** Opening Extracted information block **
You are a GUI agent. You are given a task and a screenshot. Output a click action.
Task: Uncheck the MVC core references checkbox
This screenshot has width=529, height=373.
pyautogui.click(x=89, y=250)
** Closing Extracted information block **
** Opening Extracted information block **
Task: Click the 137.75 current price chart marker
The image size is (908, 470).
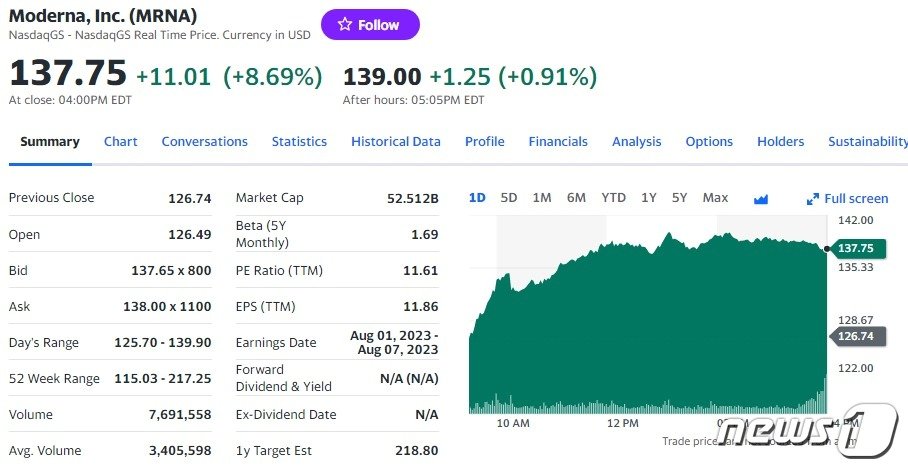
** Closing Extracted information block **
▸ What is being asked
Keep both end lines and retype everything in the records above from the line containing "Task: Click the" through the line containing "The image size is (908, 470).", exactly, with nothing else.

▸ Output of the task
Task: Click the 137.75 current price chart marker
The image size is (908, 470).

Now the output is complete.